_Work instructions_: Reproduce all of the rows below character for character, omitting the pictures.

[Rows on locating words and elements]
◇ ◇ ◇ ◇ ◇
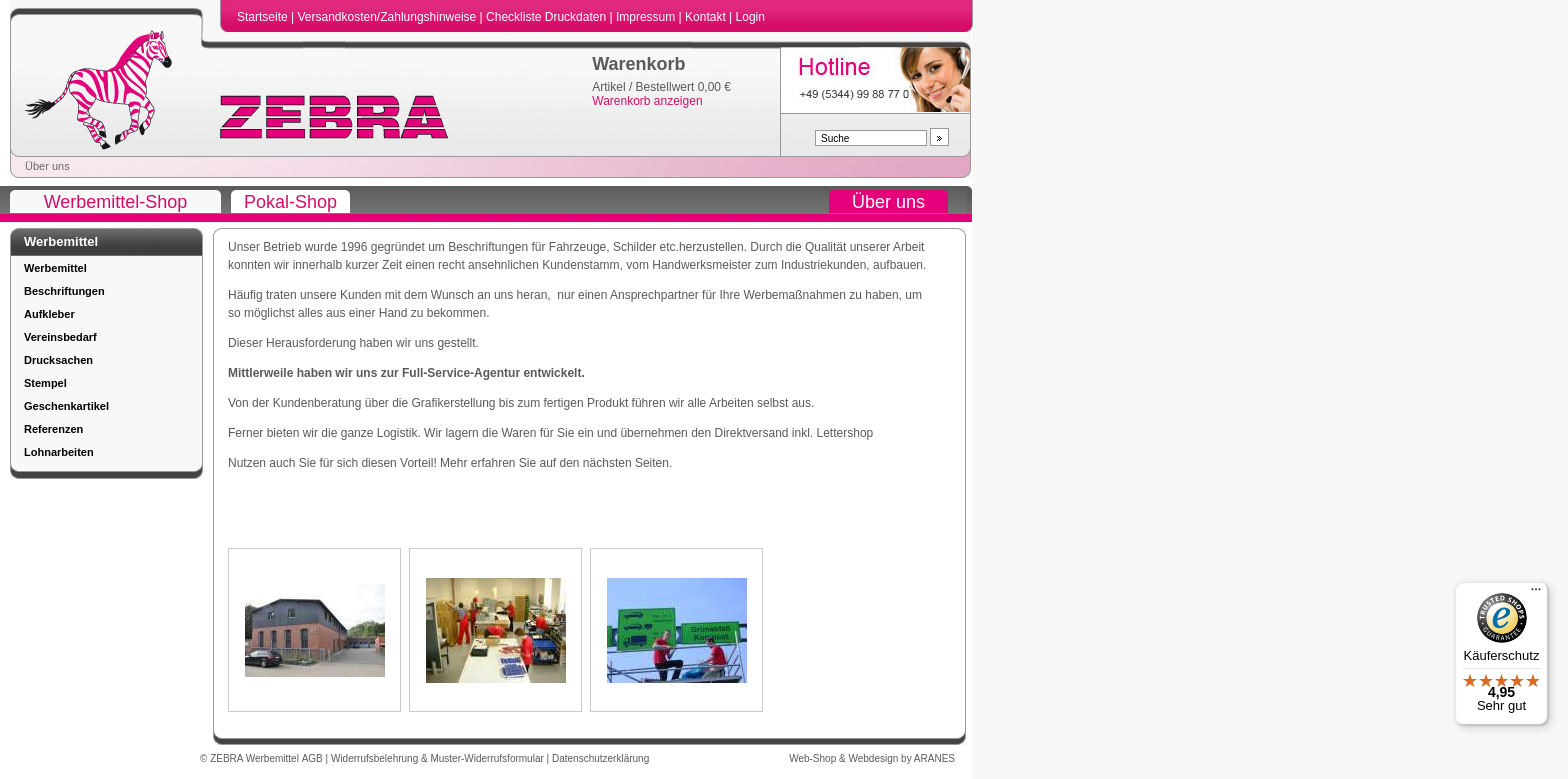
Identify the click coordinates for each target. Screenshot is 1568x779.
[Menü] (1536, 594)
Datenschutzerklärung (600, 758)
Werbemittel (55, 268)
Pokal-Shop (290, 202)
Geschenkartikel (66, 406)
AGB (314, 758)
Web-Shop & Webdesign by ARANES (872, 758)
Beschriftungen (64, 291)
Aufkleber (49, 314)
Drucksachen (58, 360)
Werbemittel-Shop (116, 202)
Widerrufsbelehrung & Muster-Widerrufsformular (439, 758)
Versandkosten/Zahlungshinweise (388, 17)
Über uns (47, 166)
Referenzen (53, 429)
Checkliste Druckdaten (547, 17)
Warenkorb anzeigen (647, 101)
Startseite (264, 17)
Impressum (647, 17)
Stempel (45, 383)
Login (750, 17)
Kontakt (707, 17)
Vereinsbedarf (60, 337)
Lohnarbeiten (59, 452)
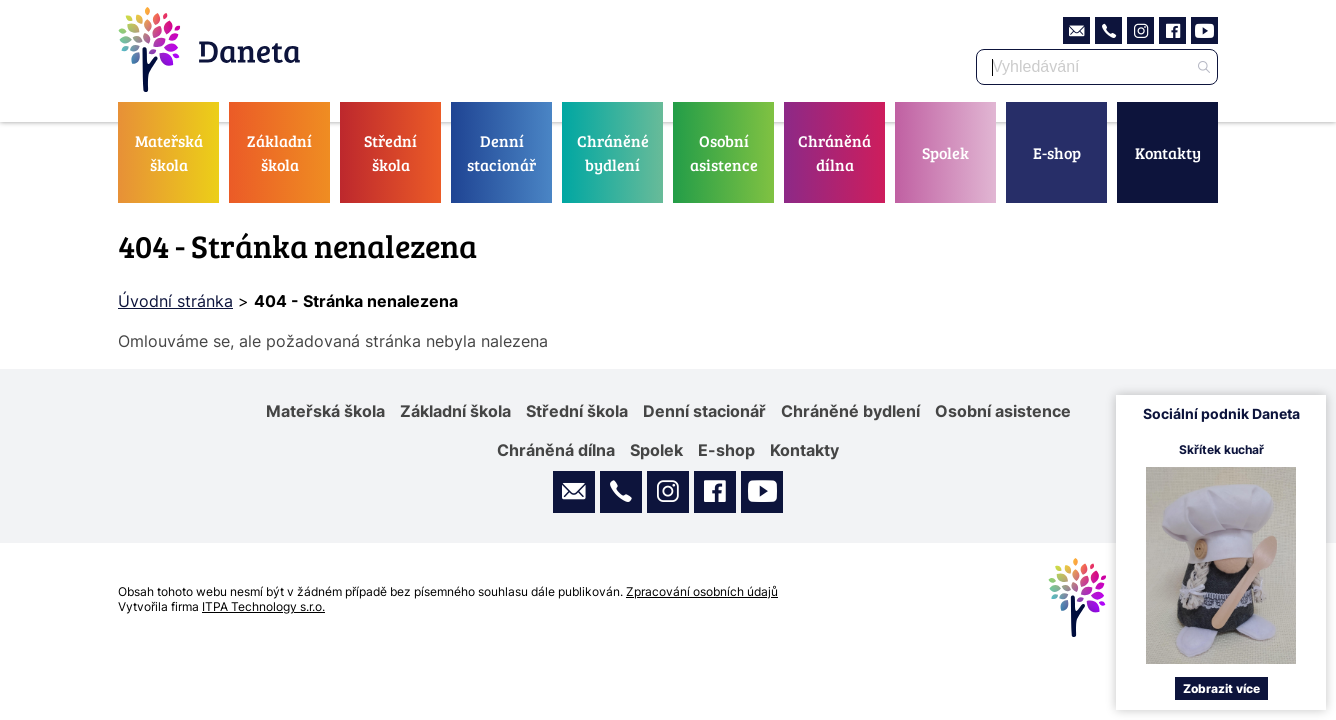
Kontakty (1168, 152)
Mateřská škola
◇ ◇ ◇ ◇ ◇
_Exercise output_:
Identify the click coordinates for each target. Screenshot is 1568x779.
[Menü] (1536, 594)
Datenschutzerklärung (600, 758)
Werbemittel (55, 268)
Pokal-Shop (290, 202)
Geschenkartikel (66, 406)
AGB (314, 758)
Web-Shop & Webdesign by ARANES (872, 758)
Beschriftungen (64, 291)
Aufkleber (49, 314)
Drucksachen (58, 360)
Werbemittel-Shop (116, 202)
Widerrufsbelehrung & Muster-Widerrufsformular (439, 758)
Versandkosten/Zahlungshinweise (388, 17)
Über uns (47, 166)
Referenzen (53, 429)
Checkliste Druckdaten (547, 17)
Warenkorb anzeigen (647, 101)
Startseite (264, 17)
Impressum (647, 17)
Stempel (45, 383)
Login (750, 17)
Kontakt (707, 17)
Vereinsbedarf (60, 337)
Lohnarbeiten (59, 452)
Kontakty (1168, 152)
Mateřská škola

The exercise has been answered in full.